# [Exercise]
Using the data below, restate exactly every line from the one with "You are a computer-use agent. Image" up to and including the one with "Task: Click the 旺铺 house logo icon". No picture belongs in it.

# [Provided records]
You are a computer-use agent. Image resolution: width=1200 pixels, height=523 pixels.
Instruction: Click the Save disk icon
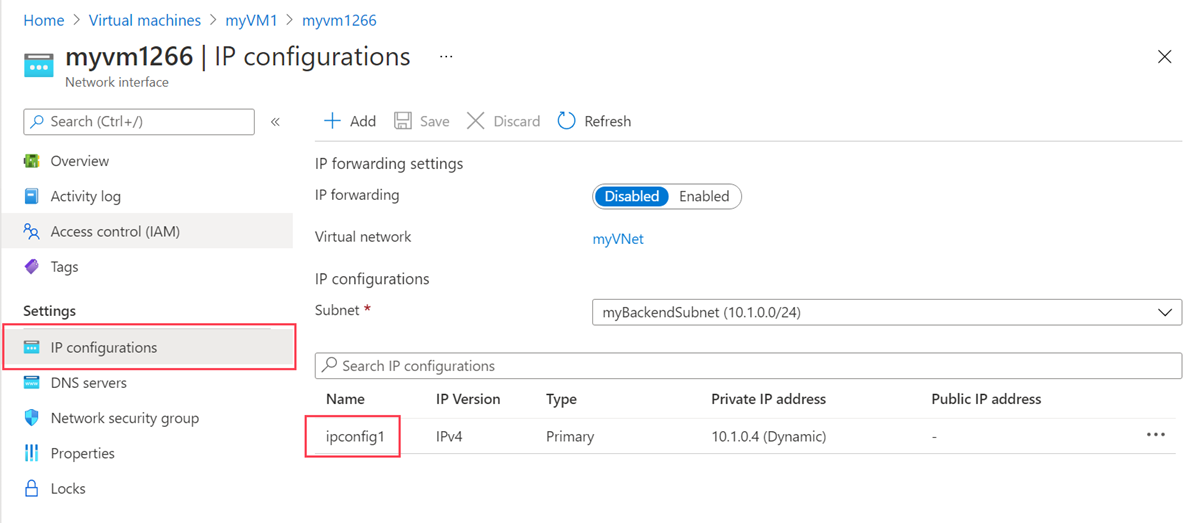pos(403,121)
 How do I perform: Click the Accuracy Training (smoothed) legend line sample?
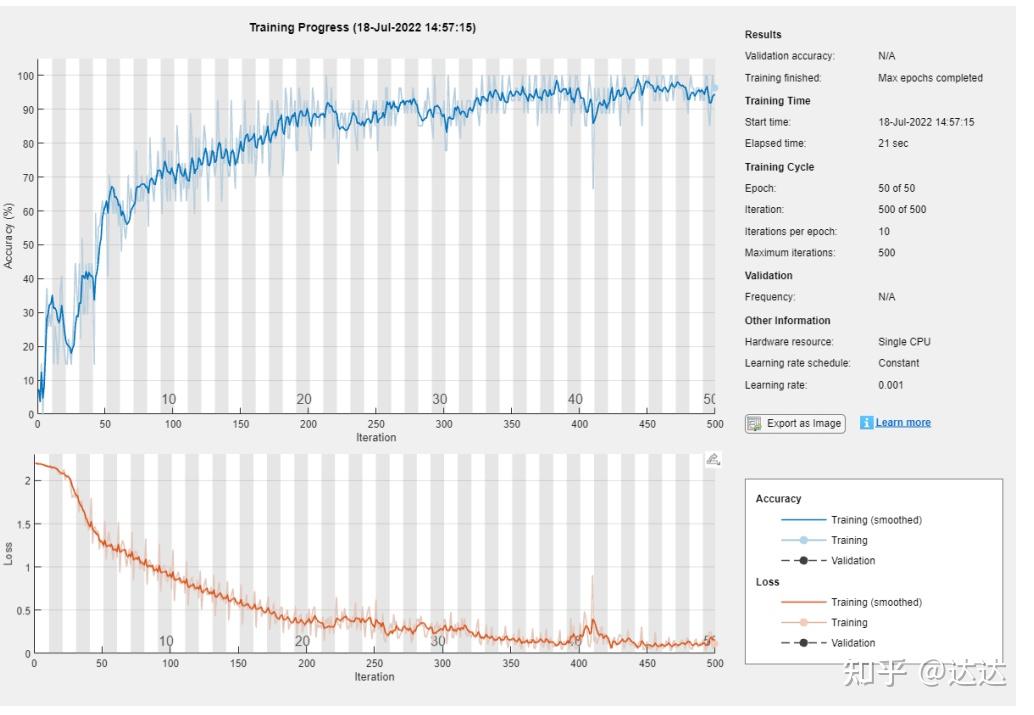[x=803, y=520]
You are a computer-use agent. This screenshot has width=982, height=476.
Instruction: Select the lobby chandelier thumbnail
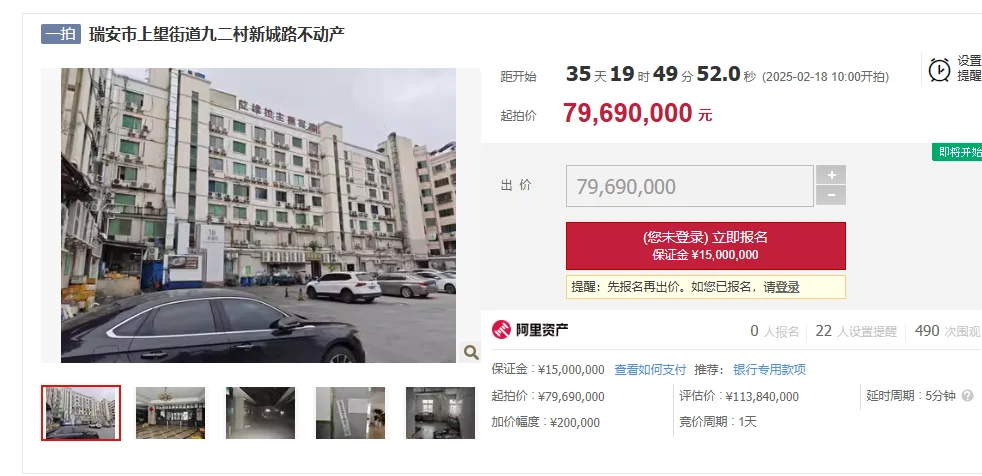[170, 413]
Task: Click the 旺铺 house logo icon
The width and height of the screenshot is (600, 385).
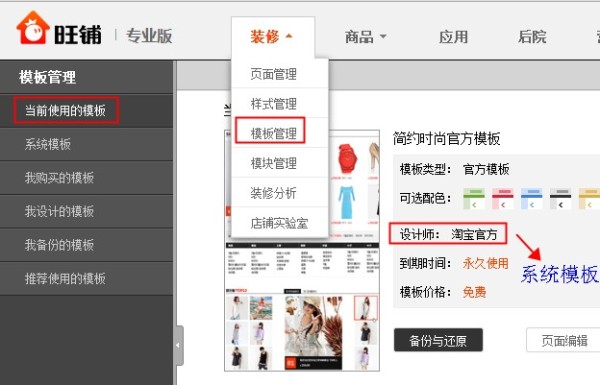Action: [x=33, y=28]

--

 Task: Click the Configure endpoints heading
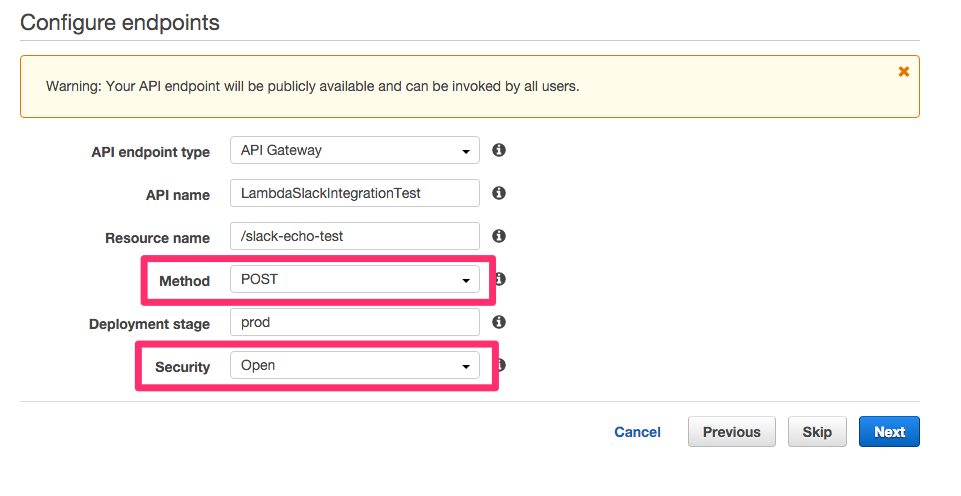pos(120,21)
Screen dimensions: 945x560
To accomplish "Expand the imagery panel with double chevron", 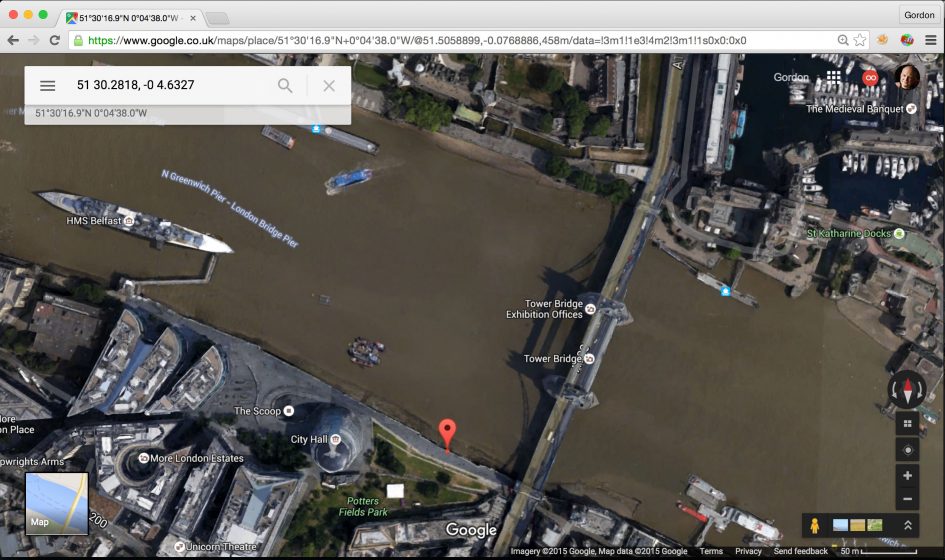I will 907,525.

# [Written solution]
You are a computer-use agent. Image resolution: width=1200 pixels, height=523 pixels.
Instruction: Click the Save disk icon
pos(403,121)
 How do I perform: Click the Accuracy Training (smoothed) legend line sample?
[x=803, y=520]
You are a computer-use agent. This screenshot has width=982, height=476.
Instruction: Select the lobby chandelier thumbnail
[170, 413]
Task: Click the 旺铺 house logo icon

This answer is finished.